Data records
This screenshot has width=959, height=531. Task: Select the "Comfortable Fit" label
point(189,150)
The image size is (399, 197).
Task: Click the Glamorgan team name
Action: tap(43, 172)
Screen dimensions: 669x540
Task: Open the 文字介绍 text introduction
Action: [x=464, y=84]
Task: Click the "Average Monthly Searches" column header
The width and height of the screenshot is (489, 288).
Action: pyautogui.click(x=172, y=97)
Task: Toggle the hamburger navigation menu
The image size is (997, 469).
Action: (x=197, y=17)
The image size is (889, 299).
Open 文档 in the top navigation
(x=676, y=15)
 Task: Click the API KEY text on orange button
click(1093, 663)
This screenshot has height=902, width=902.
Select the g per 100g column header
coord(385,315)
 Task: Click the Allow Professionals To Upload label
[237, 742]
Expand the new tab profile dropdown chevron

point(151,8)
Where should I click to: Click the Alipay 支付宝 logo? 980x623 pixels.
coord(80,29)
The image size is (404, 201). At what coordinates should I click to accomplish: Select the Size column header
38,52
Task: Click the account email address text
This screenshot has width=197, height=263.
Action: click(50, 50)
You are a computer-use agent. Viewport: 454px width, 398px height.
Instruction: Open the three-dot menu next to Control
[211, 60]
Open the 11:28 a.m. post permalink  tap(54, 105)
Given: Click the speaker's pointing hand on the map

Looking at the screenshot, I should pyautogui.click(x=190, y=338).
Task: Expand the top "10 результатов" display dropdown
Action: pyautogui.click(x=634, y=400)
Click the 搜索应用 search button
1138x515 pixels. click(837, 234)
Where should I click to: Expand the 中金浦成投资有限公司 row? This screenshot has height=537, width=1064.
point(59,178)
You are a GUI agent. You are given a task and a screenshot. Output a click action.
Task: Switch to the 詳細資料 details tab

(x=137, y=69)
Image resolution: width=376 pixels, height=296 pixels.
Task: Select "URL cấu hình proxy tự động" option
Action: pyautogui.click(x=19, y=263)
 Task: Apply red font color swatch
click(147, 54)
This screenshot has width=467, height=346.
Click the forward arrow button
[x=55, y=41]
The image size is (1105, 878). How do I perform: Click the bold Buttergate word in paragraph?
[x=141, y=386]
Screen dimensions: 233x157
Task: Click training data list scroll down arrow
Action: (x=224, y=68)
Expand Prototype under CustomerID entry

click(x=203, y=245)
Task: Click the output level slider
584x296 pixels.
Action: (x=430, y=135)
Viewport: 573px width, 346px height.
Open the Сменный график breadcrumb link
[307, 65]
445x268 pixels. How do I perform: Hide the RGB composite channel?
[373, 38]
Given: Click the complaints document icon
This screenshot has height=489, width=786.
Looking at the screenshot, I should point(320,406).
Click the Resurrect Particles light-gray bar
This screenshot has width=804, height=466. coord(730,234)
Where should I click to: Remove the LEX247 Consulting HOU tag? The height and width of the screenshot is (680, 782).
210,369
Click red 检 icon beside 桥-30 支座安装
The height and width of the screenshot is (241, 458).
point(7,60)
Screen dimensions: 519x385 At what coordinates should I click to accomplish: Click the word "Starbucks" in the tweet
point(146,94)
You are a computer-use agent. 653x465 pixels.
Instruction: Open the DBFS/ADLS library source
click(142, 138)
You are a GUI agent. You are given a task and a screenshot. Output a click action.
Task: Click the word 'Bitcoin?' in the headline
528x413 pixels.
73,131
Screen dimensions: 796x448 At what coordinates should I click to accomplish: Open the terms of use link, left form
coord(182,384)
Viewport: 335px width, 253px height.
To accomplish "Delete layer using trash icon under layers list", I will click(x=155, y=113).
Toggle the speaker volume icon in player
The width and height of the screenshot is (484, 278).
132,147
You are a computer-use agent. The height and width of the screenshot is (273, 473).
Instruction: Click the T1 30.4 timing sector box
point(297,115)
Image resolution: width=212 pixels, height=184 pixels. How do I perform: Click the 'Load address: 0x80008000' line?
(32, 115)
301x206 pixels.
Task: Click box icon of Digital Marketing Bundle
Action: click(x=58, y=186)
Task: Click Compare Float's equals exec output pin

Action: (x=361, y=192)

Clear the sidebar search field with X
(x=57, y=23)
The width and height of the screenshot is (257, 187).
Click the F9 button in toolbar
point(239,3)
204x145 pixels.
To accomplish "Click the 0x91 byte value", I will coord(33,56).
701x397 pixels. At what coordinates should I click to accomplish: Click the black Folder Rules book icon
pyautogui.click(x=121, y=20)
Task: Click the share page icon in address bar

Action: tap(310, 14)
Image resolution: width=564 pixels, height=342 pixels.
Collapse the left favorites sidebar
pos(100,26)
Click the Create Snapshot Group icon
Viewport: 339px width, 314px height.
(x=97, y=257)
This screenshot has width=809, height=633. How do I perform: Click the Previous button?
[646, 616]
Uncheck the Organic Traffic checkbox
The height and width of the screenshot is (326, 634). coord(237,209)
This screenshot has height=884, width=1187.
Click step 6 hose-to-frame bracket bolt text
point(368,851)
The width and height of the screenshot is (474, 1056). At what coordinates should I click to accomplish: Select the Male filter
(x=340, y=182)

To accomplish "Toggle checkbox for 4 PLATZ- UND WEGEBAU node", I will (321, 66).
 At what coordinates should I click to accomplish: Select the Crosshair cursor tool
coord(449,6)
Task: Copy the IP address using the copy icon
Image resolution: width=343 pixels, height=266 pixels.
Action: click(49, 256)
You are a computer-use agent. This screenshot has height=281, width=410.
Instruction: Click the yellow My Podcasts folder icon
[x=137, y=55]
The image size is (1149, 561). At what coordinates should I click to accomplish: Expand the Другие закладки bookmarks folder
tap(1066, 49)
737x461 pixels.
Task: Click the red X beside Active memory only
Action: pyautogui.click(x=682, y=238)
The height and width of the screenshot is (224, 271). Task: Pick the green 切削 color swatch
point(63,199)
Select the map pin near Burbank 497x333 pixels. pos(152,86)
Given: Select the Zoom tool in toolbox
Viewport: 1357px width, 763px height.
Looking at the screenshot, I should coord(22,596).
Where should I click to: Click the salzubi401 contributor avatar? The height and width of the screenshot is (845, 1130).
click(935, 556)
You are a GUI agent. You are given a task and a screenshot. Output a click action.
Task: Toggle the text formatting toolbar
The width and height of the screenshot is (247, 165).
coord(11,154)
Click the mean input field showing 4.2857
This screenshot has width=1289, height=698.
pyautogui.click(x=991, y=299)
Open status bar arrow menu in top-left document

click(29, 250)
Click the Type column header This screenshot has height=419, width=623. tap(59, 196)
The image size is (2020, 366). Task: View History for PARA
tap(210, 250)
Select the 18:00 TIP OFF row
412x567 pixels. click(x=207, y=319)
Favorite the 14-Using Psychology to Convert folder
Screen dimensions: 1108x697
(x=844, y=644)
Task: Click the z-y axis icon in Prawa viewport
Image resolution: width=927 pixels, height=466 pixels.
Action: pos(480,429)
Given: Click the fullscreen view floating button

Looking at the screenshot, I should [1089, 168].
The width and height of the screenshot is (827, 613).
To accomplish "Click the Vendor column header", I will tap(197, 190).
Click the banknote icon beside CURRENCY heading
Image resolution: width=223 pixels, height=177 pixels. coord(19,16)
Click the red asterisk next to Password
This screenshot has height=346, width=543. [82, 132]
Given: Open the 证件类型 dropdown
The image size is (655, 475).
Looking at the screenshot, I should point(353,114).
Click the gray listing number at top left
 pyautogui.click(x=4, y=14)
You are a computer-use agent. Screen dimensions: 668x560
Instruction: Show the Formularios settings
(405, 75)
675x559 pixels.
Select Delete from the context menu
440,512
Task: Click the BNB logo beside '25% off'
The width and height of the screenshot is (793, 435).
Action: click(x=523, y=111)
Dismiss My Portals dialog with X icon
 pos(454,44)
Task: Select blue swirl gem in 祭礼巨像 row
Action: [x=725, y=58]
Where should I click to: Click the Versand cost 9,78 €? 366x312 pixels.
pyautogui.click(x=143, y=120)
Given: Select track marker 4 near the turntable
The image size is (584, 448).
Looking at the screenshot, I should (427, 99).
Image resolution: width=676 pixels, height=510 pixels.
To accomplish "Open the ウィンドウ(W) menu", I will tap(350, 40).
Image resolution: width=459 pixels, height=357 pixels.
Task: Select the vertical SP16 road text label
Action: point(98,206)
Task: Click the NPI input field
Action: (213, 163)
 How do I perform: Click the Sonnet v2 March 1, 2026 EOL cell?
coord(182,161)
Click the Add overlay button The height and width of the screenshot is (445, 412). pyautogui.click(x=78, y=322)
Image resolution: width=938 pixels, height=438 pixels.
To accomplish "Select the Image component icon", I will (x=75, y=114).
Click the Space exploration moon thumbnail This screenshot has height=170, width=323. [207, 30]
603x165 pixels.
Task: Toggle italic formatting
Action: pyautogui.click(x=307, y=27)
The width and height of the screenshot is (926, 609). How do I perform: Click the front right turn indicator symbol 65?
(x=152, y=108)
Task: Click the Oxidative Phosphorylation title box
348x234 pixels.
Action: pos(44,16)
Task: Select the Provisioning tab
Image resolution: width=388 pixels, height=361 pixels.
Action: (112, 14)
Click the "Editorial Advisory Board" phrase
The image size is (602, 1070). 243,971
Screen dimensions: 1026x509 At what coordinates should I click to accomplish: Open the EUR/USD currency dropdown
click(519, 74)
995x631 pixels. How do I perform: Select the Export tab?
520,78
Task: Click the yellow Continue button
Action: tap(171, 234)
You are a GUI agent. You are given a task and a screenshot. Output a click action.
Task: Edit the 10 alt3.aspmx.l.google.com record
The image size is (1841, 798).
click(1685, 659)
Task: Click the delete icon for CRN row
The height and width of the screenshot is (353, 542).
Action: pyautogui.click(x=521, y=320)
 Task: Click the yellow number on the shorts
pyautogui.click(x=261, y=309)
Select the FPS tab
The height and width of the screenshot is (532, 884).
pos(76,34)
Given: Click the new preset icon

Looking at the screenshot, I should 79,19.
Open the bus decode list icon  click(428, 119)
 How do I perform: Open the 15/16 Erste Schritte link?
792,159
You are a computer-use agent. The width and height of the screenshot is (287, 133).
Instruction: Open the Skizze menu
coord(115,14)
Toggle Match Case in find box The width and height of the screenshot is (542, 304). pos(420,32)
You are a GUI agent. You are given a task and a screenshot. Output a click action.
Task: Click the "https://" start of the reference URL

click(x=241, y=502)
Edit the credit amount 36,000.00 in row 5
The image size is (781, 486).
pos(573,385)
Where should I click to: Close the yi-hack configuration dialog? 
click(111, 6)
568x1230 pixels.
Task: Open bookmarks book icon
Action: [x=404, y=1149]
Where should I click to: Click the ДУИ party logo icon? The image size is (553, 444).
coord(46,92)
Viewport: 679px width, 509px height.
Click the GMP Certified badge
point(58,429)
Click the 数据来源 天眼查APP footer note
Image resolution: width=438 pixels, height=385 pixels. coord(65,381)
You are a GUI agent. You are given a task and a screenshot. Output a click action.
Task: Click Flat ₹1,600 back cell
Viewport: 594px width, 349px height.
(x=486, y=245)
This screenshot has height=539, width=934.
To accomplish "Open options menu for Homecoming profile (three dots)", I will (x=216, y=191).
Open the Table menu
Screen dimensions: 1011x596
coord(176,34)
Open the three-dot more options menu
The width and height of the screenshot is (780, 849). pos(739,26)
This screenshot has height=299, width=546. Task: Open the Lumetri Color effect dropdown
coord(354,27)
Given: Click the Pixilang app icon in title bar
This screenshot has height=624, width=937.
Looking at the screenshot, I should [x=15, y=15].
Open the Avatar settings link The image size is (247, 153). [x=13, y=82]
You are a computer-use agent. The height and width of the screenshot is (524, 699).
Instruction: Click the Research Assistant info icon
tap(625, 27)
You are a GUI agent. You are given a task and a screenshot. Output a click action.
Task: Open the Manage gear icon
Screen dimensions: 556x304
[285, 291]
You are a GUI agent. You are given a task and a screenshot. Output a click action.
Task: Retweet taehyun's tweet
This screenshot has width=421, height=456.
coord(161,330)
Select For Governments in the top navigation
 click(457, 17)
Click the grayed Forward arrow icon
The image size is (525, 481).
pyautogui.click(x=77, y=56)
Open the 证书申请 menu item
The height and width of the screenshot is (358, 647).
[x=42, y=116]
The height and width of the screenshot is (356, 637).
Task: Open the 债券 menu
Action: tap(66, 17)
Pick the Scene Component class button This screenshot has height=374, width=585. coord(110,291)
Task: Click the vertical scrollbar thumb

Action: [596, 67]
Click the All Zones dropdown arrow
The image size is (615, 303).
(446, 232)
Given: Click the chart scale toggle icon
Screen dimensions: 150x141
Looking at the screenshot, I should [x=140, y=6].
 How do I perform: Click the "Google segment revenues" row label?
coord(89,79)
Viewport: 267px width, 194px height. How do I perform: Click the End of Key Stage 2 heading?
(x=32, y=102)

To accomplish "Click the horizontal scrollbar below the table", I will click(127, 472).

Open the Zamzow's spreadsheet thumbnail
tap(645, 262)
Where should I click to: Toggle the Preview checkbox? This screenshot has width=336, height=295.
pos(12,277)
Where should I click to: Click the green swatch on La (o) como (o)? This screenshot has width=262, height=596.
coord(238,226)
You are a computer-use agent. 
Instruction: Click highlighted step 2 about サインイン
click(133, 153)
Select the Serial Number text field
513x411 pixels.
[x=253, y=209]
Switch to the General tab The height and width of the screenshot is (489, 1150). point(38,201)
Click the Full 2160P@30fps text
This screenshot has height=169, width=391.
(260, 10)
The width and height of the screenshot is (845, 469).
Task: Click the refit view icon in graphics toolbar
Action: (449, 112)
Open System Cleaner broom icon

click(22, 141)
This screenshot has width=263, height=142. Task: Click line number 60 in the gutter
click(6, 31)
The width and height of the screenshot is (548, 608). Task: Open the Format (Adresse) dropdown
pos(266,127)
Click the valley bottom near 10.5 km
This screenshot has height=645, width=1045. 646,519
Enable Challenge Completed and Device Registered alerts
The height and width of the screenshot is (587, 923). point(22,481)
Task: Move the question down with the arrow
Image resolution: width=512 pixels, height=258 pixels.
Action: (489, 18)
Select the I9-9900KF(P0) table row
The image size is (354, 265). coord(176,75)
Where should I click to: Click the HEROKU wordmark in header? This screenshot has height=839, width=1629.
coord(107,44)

* **WORK ORDER**
Work out how many lines of the data hold the string "computer". Reply with that number alone.

* **ANSWER TO THE EXERCISE**
8